Preventive pest control: This was one of my biggest learnings - for plants such as chilly varieties it is a good idea to perform an organic spraying ideally using neem oil, every week to 10 days. Though many may argue this is not necessary I found that my chilly and capsicum plants kept dying to a leaf curl problem until I started doing this. Although I try my best to have a "let them be" attitude, losing each and every chilly plant I ever tried to keep on my terrace had to have me changing my stance on this.

Other than all this, there are so many other "small" things like over-watering/under-watering, how much sun each type of plant needs, that has to come with experience and sometimes losing a few plants - Phew! have I scared off everyone now? :). Well let me show you a few pictures of the positives, after I made use of all the above information.

My red capsicums (sowed from seeds from a store-brought one!) went through the stages of green->brownish->purple to now finally turning that brilliant red and will be ready for harvesting in a few days.

My brinjal harvest from 5 plants on my terrace that were planted from seed just 4 months ago, and are flourishing now. One of them is a thorny variety that I was being so careful with while watering etc but managed to prick my fingers on about 5 times in my enthusiasm to get to the brinjal :).

I'd not taken too many photos of my cherry tomatoes as I got a bit complacent at just how bountiful they have been, but as I was just about to post this one, I thought I musn't miss them out! The green ones are those that fell out of the plant because of squirrels and the such, will put them into a sambhar probably :).

Realized that just between this post being in drafts a couple of days back, and my posting it today, this blog has now passed 25000 page views. I'm thrilled :) !!! Thanks to you all, especially my regular readers you know who you are ;).


  1. Lady - I bow my head down to you in utmost humility....I'm enthralled by your drive, hard work, enthu and patience.
    Are the kids bitten by the gardening bug yet?
    Loved the update...could not and will not do it in a million years but it's great to read about it :)

    1. Thanks Aparna, don't make me blush :). It's just so calming and interesting at the same time, that all the work that goes into it seems to make sense.

      Kids - S loves to come and help me, D is more interested in what each plant is, and she worries that I won't leave place on the terrace for them to run around in ;).

  2. I am running out of superlatives to appreciate the effort you've put in and dedication you've shown. I salute to you lady. Just reading about it makes me run miles away from all the hard work associated ;-) But really, you are great! :-)
    Thank you for the wonderful post!

    1. Thanks Uma :) I thought i'd replied to this one, only now realized I hadn't ..

      Hard work yes, but i'm telling you when you see that first tomato it really does something to you and you'll be hooked ;).

■ Goal a
List every name or initial that identifies a person in the comment section of the gardening post.

■ Extracted entries

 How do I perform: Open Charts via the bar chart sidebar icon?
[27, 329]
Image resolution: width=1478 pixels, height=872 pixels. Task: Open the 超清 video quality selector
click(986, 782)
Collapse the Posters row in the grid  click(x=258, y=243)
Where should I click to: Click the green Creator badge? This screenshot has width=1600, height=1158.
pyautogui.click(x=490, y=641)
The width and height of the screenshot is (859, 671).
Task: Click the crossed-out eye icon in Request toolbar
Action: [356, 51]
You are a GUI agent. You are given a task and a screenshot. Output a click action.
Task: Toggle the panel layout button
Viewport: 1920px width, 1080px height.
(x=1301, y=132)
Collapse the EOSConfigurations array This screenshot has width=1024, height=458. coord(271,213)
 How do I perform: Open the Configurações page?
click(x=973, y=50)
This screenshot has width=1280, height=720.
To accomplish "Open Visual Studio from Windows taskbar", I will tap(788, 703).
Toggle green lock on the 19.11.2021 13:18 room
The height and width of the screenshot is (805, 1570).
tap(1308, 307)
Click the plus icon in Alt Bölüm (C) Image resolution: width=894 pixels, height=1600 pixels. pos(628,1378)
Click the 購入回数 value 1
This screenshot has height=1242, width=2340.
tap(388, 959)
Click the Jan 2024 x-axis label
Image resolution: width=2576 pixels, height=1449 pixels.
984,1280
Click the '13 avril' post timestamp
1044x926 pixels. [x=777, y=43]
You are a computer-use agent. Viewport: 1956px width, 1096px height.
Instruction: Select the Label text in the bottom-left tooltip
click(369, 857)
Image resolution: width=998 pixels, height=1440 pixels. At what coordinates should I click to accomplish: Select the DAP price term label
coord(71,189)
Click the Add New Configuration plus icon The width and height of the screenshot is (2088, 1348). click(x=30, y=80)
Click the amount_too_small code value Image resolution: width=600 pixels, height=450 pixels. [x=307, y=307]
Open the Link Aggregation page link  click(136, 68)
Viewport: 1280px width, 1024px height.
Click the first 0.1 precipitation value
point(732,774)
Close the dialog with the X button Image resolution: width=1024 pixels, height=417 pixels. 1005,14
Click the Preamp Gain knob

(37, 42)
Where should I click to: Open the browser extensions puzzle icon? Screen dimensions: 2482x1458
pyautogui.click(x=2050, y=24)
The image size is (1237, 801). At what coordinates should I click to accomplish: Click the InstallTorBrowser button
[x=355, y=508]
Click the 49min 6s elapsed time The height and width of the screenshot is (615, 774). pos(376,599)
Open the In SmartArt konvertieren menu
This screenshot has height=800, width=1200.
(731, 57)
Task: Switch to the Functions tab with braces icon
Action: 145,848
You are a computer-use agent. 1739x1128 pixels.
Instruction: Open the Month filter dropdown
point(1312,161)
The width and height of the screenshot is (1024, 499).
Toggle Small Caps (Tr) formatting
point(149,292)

■ Goal b
Rewrite the rows from the line containing "Image resolution: width=998" through the end of the rows, changing "screenshot" to "screen capture" and leaving everything else as it is.

■ Worked solution a
Aparna, S, D, Uma

■ Worked solution b
Image resolution: width=998 pixels, height=1440 pixels. At what coordinates should I click to accomplish: Select the DAP price term label
coord(71,189)
Click the Add New Configuration plus icon The width and height of the screen capture is (2088, 1348). click(x=30, y=80)
Click the amount_too_small code value Image resolution: width=600 pixels, height=450 pixels. [x=307, y=307]
Open the Link Aggregation page link  click(136, 68)
Viewport: 1280px width, 1024px height.
Click the first 0.1 precipitation value
point(732,774)
Close the dialog with the X button Image resolution: width=1024 pixels, height=417 pixels. 1005,14
Click the Preamp Gain knob

(37, 42)
Where should I click to: Open the browser extensions puzzle icon? Screen dimensions: 2482x1458
pyautogui.click(x=2050, y=24)
The image size is (1237, 801). At what coordinates should I click to accomplish: Click the InstallTorBrowser button
[x=355, y=508]
Click the 49min 6s elapsed time The height and width of the screen capture is (615, 774). pos(376,599)
Open the In SmartArt konvertieren menu
This screen capture has height=800, width=1200.
(731, 57)
Task: Switch to the Functions tab with braces icon
Action: 145,848
You are a computer-use agent. 1739x1128 pixels.
Instruction: Open the Month filter dropdown
point(1312,161)
The width and height of the screen capture is (1024, 499).
Toggle Small Caps (Tr) formatting
point(149,292)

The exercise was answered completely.